● Material shown
....
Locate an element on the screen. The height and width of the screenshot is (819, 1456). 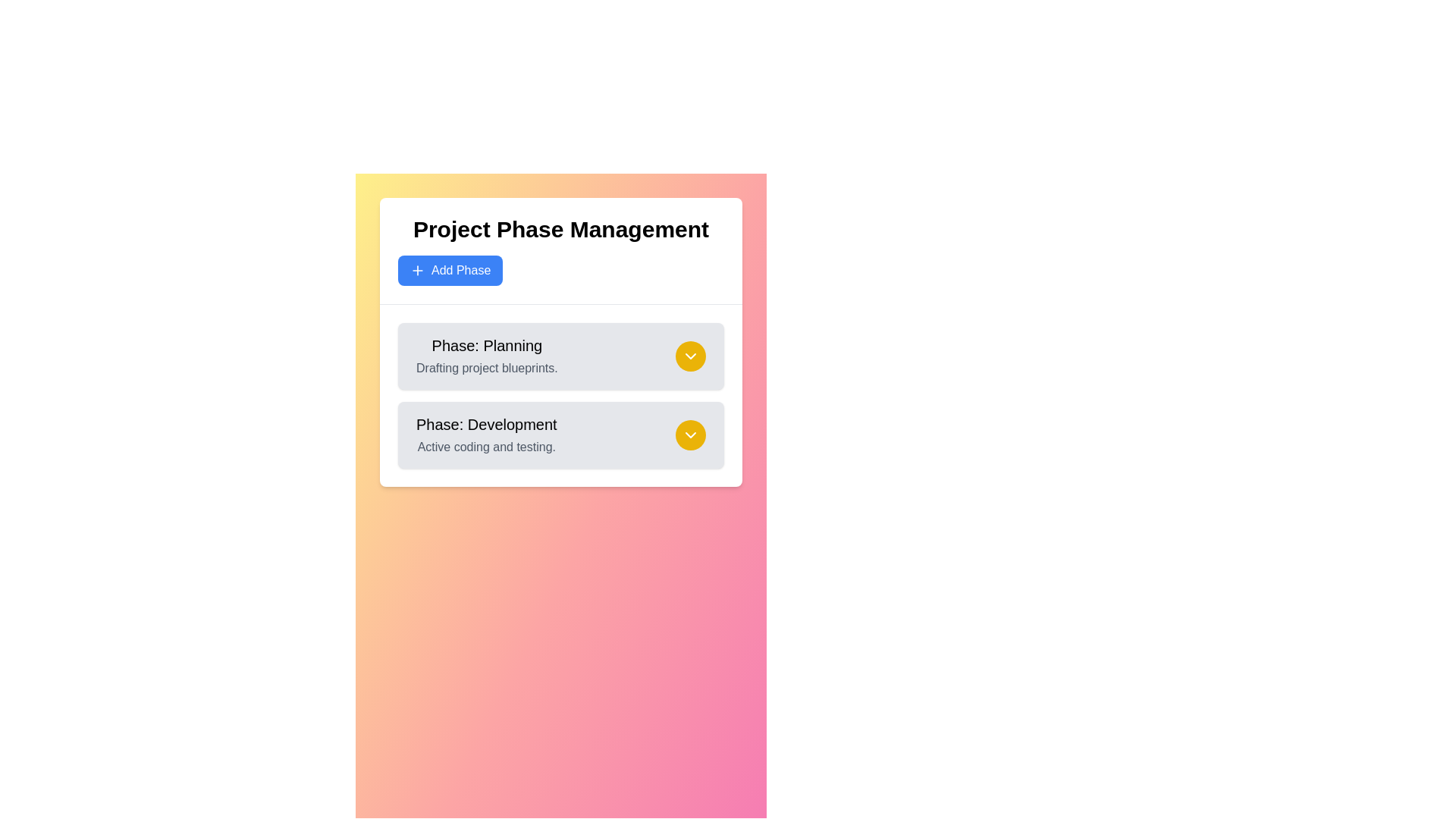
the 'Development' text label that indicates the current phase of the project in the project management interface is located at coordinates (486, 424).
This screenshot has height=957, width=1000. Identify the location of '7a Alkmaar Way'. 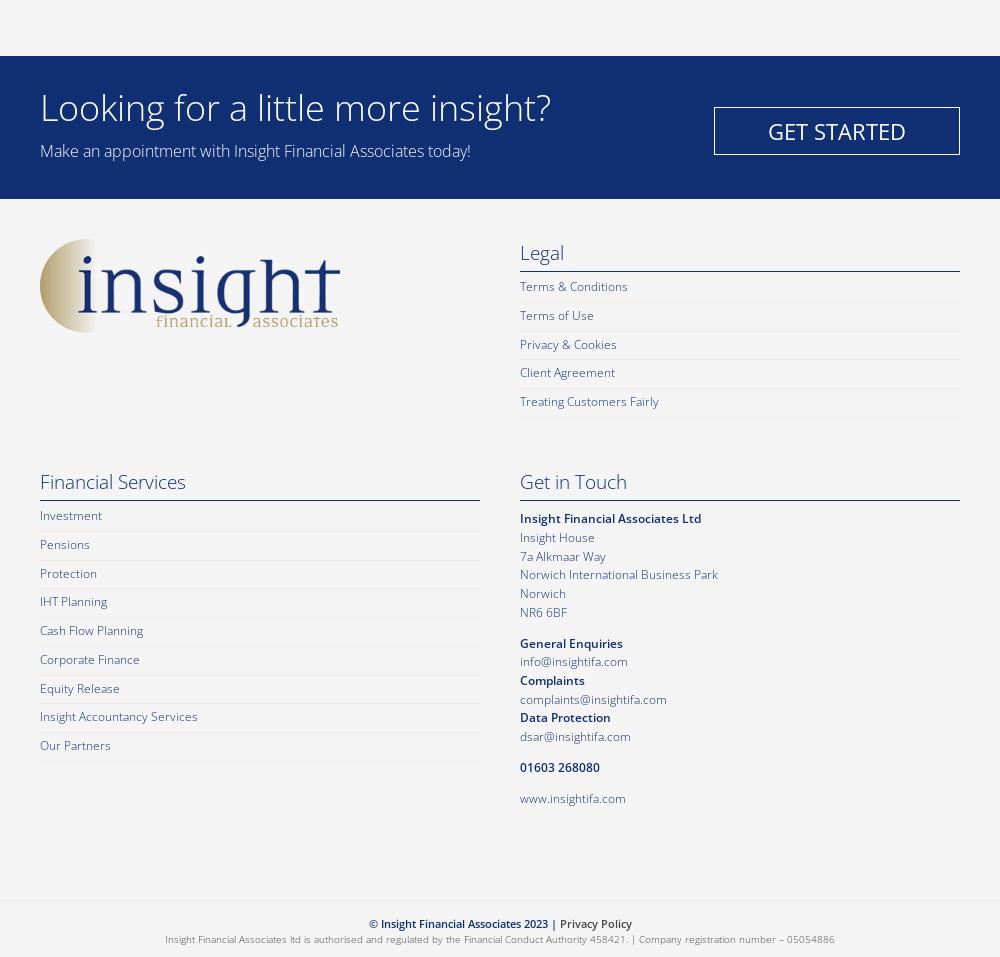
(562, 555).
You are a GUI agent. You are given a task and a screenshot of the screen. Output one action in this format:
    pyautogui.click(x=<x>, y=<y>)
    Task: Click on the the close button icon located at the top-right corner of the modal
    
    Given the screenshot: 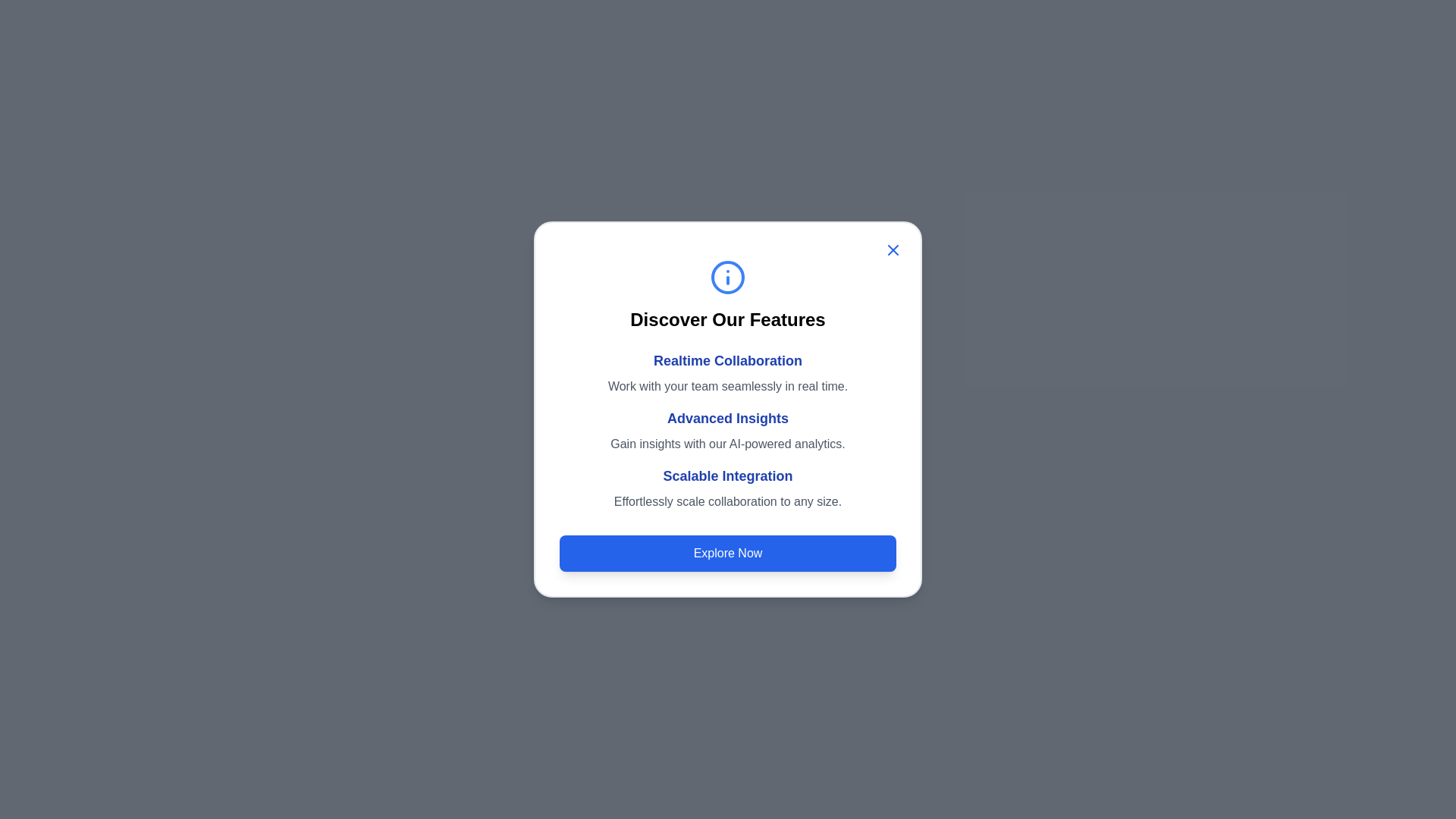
....
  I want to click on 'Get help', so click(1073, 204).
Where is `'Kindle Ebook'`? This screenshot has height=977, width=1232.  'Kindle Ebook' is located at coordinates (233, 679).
....
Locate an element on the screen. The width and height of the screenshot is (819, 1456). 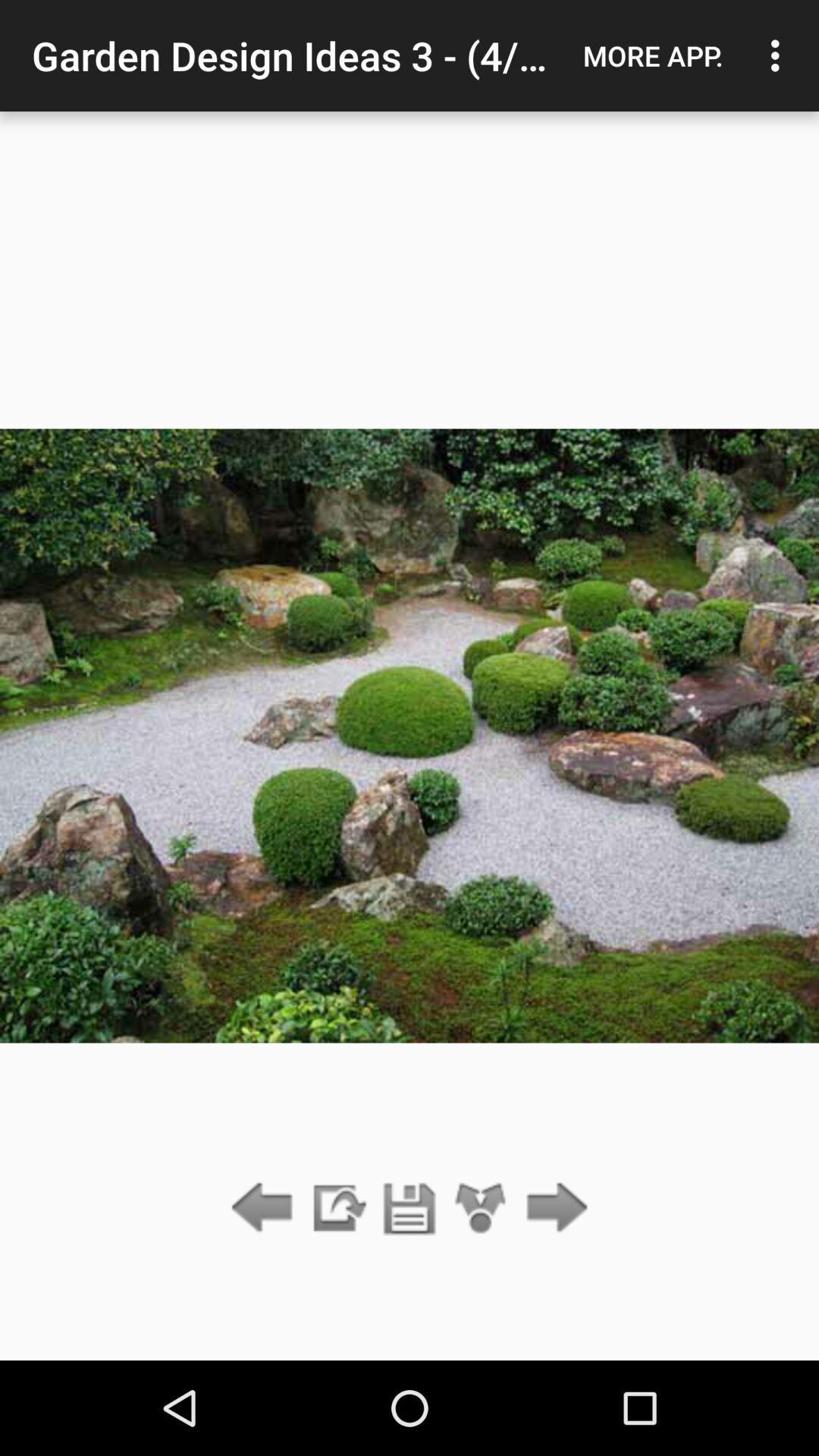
....
● Your instructions
Please arrange the entries from the line with "Locate an element on the screen. The height" through the line with "the 'Development' text", both ends included, as a Markdown table with the columns Row and Line. Skip blank lines and leave the pictures out.

● Finished task
| Row | Line |
|---|---|
| 1 | Locate an element on the screen. The height and width of the screenshot is (819, 1456).  |
| 2 | the 'Development' text label that indicates the current phase of the project in the project management interface is located at coordinates (486, 424). |